┌──

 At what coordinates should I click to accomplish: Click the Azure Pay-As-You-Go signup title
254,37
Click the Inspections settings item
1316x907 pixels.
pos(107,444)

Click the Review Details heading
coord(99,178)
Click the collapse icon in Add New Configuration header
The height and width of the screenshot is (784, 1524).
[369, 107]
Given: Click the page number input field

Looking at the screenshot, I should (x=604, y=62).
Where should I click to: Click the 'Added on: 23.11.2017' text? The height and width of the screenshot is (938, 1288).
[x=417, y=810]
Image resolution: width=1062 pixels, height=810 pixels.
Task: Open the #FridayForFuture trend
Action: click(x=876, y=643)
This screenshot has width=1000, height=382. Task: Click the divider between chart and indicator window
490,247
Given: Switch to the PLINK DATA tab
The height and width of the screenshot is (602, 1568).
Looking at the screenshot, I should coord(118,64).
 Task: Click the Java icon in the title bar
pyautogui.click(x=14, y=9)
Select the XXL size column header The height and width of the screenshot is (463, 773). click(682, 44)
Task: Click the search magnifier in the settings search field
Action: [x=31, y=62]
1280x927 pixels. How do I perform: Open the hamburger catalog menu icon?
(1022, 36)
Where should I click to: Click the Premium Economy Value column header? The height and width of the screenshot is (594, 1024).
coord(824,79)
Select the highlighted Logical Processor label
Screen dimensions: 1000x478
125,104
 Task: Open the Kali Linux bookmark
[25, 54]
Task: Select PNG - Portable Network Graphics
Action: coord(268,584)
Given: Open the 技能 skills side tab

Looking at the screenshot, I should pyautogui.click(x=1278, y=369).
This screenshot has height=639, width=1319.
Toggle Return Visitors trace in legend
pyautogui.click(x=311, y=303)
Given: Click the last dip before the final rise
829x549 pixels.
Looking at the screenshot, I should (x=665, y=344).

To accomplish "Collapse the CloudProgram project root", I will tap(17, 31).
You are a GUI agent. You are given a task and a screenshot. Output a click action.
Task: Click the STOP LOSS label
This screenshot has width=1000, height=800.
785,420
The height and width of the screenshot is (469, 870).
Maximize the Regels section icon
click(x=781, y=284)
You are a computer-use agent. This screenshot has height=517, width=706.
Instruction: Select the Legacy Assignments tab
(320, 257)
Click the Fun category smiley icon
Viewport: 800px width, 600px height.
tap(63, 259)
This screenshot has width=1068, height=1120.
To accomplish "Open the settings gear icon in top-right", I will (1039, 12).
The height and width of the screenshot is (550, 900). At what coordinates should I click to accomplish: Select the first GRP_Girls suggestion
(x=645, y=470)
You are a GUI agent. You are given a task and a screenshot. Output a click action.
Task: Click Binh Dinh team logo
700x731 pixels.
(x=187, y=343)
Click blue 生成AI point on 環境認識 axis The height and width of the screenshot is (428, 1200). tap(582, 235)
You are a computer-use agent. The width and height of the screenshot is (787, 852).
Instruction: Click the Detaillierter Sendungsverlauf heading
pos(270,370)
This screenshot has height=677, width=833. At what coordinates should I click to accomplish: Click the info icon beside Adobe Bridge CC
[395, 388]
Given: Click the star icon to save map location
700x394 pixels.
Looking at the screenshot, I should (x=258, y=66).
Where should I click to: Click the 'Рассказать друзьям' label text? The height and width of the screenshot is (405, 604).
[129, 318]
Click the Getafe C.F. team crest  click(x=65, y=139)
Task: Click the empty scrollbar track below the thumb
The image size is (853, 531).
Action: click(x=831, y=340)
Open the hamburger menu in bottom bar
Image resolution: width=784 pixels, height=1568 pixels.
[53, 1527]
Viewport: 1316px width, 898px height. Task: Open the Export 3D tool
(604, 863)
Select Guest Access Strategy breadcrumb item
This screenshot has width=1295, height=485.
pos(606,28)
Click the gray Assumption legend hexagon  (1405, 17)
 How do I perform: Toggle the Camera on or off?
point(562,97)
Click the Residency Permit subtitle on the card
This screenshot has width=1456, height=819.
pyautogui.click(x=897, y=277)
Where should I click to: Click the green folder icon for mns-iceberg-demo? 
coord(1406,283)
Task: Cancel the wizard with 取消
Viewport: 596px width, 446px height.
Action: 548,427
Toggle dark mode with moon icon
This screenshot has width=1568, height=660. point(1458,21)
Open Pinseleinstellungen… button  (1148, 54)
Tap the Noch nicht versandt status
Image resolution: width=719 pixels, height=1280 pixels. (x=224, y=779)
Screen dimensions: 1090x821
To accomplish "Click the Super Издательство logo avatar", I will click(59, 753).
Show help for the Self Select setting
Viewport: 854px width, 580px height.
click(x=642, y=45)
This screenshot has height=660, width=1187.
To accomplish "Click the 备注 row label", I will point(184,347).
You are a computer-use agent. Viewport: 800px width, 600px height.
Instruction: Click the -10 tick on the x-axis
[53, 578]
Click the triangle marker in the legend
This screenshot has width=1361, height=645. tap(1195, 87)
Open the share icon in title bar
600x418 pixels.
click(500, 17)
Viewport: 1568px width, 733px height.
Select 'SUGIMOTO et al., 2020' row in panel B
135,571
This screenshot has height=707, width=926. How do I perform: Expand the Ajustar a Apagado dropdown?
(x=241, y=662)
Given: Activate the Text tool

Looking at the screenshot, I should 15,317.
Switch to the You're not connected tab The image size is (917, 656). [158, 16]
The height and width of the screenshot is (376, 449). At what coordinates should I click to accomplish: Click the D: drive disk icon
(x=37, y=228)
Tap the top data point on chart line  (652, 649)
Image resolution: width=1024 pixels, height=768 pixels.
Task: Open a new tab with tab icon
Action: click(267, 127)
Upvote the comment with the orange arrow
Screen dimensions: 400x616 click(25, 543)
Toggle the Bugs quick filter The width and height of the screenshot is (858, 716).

└──

### What to produce
Would you output the full listing exactly as given?

### Output of the task
 At what coordinates should I click to accomplish: Click the Azure Pay-As-You-Go signup title
254,37
Click the Inspections settings item
1316x907 pixels.
pos(107,444)

Click the Review Details heading
coord(99,178)
Click the collapse icon in Add New Configuration header
The height and width of the screenshot is (784, 1524).
[369, 107]
Given: Click the page number input field

Looking at the screenshot, I should (x=604, y=62).
Where should I click to: Click the 'Added on: 23.11.2017' text? The height and width of the screenshot is (938, 1288).
[x=417, y=810]
Image resolution: width=1062 pixels, height=810 pixels.
Task: Open the #FridayForFuture trend
Action: click(x=876, y=643)
This screenshot has width=1000, height=382. Task: Click the divider between chart and indicator window
490,247
Given: Switch to the PLINK DATA tab
The height and width of the screenshot is (602, 1568).
Looking at the screenshot, I should coord(118,64).
 Task: Click the Java icon in the title bar
pyautogui.click(x=14, y=9)
Select the XXL size column header The height and width of the screenshot is (463, 773). click(682, 44)
Task: Click the search magnifier in the settings search field
Action: [x=31, y=62]
1280x927 pixels. How do I perform: Open the hamburger catalog menu icon?
(1022, 36)
Where should I click to: Click the Premium Economy Value column header? The height and width of the screenshot is (594, 1024).
coord(824,79)
Select the highlighted Logical Processor label
Screen dimensions: 1000x478
125,104
 Task: Open the Kali Linux bookmark
[25, 54]
Task: Select PNG - Portable Network Graphics
Action: coord(268,584)
Given: Open the 技能 skills side tab

Looking at the screenshot, I should pyautogui.click(x=1278, y=369).
This screenshot has height=639, width=1319.
Toggle Return Visitors trace in legend
pyautogui.click(x=311, y=303)
Given: Click the last dip before the final rise
829x549 pixels.
Looking at the screenshot, I should (x=665, y=344).

To accomplish "Collapse the CloudProgram project root", I will tap(17, 31).
You are a GUI agent. You are given a task and a screenshot. Output a click action.
Task: Click the STOP LOSS label
This screenshot has width=1000, height=800.
785,420
The height and width of the screenshot is (469, 870).
Maximize the Regels section icon
click(x=781, y=284)
You are a computer-use agent. This screenshot has height=517, width=706.
Instruction: Select the Legacy Assignments tab
(320, 257)
Click the Fun category smiley icon
Viewport: 800px width, 600px height.
tap(63, 259)
This screenshot has width=1068, height=1120.
To accomplish "Open the settings gear icon in top-right", I will (1039, 12).
The height and width of the screenshot is (550, 900). At what coordinates should I click to accomplish: Select the first GRP_Girls suggestion
(x=645, y=470)
You are a GUI agent. You are given a task and a screenshot. Output a click action.
Task: Click Binh Dinh team logo
700x731 pixels.
(x=187, y=343)
Click blue 生成AI point on 環境認識 axis The height and width of the screenshot is (428, 1200). tap(582, 235)
You are a computer-use agent. The width and height of the screenshot is (787, 852).
Instruction: Click the Detaillierter Sendungsverlauf heading
pos(270,370)
This screenshot has height=677, width=833. At what coordinates should I click to accomplish: Click the info icon beside Adobe Bridge CC
[395, 388]
Given: Click the star icon to save map location
700x394 pixels.
Looking at the screenshot, I should (x=258, y=66).
Where should I click to: Click the 'Рассказать друзьям' label text? The height and width of the screenshot is (405, 604).
[129, 318]
Click the Getafe C.F. team crest  click(x=65, y=139)
Task: Click the empty scrollbar track below the thumb
The image size is (853, 531).
Action: click(x=831, y=340)
Open the hamburger menu in bottom bar
Image resolution: width=784 pixels, height=1568 pixels.
[53, 1527]
Viewport: 1316px width, 898px height. Task: Open the Export 3D tool
(604, 863)
Select Guest Access Strategy breadcrumb item
This screenshot has width=1295, height=485.
pos(606,28)
Click the gray Assumption legend hexagon  (1405, 17)
 How do I perform: Toggle the Camera on or off?
point(562,97)
Click the Residency Permit subtitle on the card
This screenshot has width=1456, height=819.
pyautogui.click(x=897, y=277)
Where should I click to: Click the green folder icon for mns-iceberg-demo? 
coord(1406,283)
Task: Cancel the wizard with 取消
Viewport: 596px width, 446px height.
Action: 548,427
Toggle dark mode with moon icon
This screenshot has width=1568, height=660. point(1458,21)
Open Pinseleinstellungen… button  (1148, 54)
Tap the Noch nicht versandt status
Image resolution: width=719 pixels, height=1280 pixels. (x=224, y=779)
Screen dimensions: 1090x821
To accomplish "Click the Super Издательство logo avatar", I will click(59, 753).
Show help for the Self Select setting
Viewport: 854px width, 580px height.
click(x=642, y=45)
This screenshot has height=660, width=1187.
To accomplish "Click the 备注 row label", I will point(184,347).
You are a computer-use agent. Viewport: 800px width, 600px height.
Instruction: Click the -10 tick on the x-axis
[53, 578]
Click the triangle marker in the legend
This screenshot has width=1361, height=645. tap(1195, 87)
Open the share icon in title bar
600x418 pixels.
click(500, 17)
Viewport: 1568px width, 733px height.
Select 'SUGIMOTO et al., 2020' row in panel B
135,571
This screenshot has height=707, width=926. How do I perform: Expand the Ajustar a Apagado dropdown?
(x=241, y=662)
Given: Activate the Text tool

Looking at the screenshot, I should 15,317.
Switch to the You're not connected tab The image size is (917, 656). [158, 16]
The height and width of the screenshot is (376, 449). At what coordinates should I click to accomplish: Click the D: drive disk icon
(x=37, y=228)
Tap the top data point on chart line  (652, 649)
Image resolution: width=1024 pixels, height=768 pixels.
Task: Open a new tab with tab icon
Action: click(267, 127)
Upvote the comment with the orange arrow
Screen dimensions: 400x616 click(25, 543)
Toggle the Bugs quick filter The width and height of the screenshot is (858, 716).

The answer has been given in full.